Problem to work on – Copy out the records below word for word, starting with the line containing "Identify the location" and going on through the line containing "(716, 369).". Leave out the pictures.

Data excerpts –
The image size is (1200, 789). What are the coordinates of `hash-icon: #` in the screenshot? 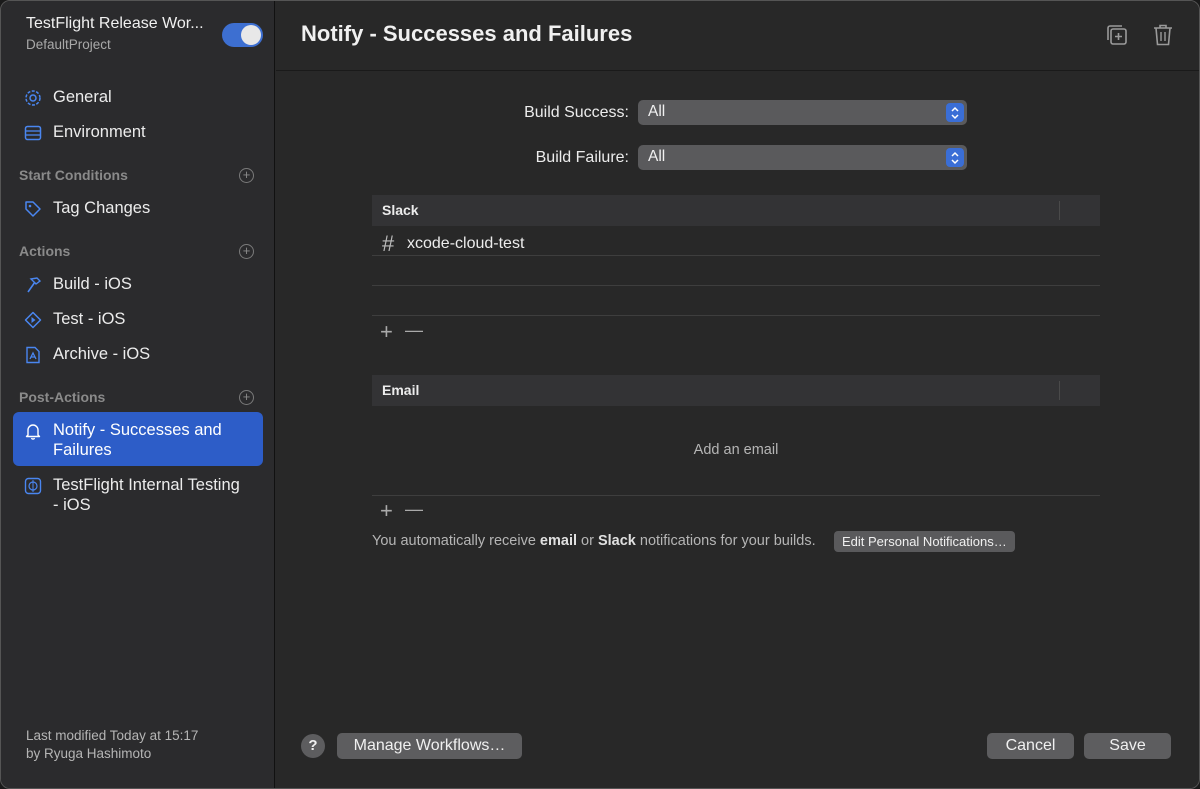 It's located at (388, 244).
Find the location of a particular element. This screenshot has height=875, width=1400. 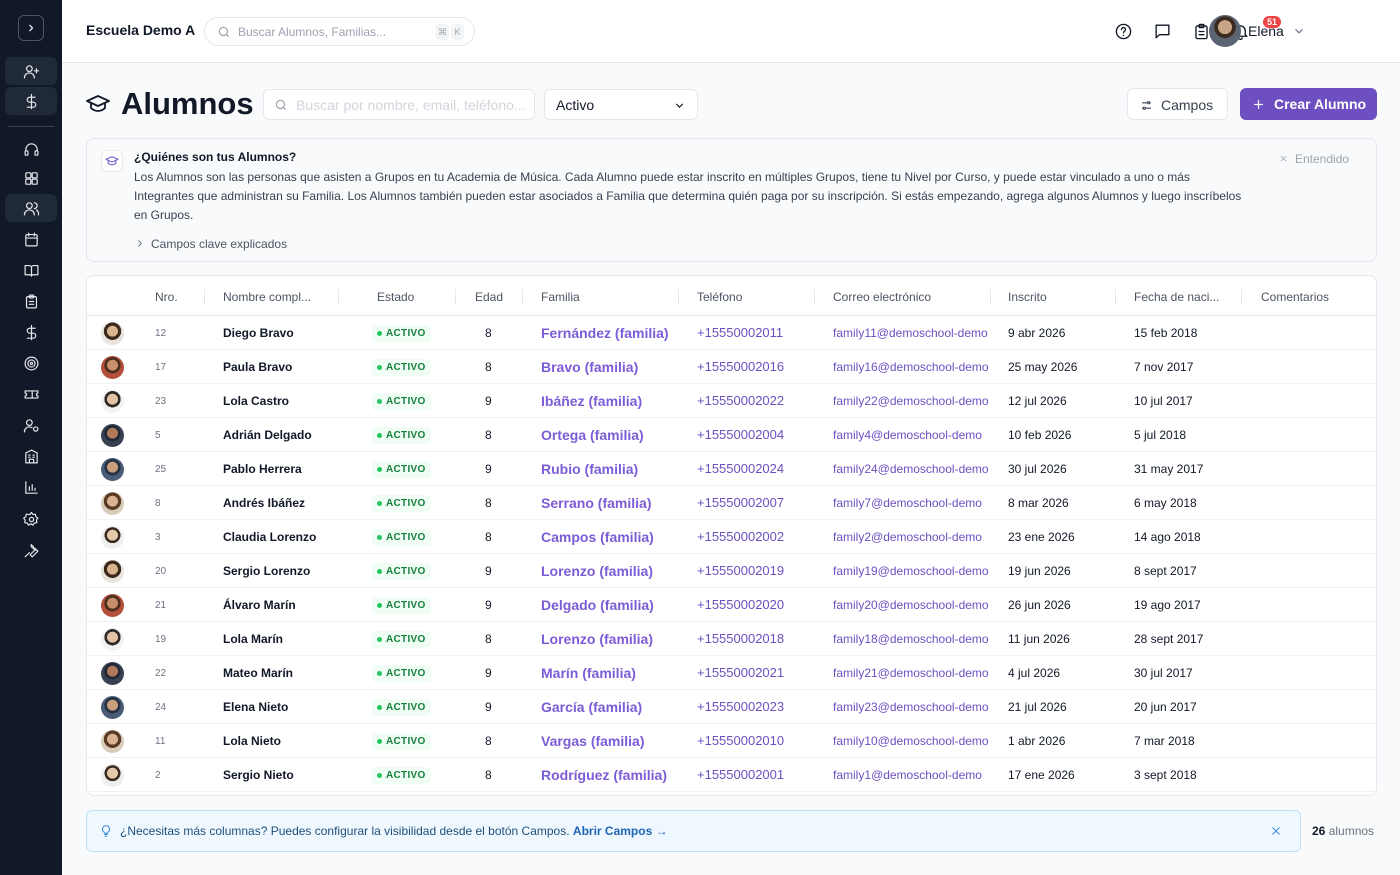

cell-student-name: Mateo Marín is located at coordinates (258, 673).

==

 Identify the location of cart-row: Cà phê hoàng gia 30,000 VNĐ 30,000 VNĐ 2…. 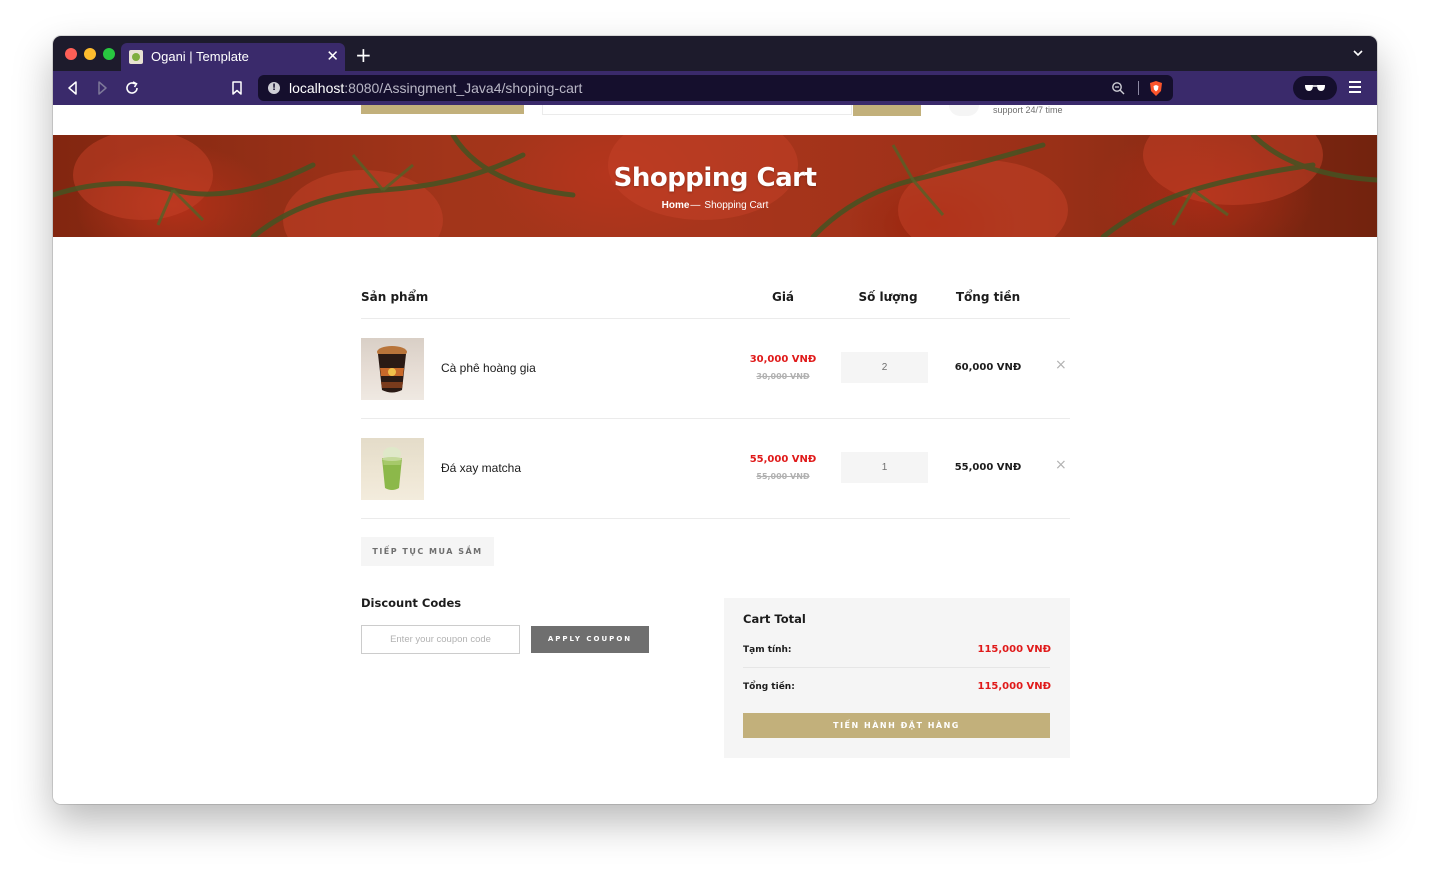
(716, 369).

Answer area –
 Identify the location of cart-row: Cà phê hoàng gia 30,000 VNĐ 30,000 VNĐ 2…. 
(716, 369).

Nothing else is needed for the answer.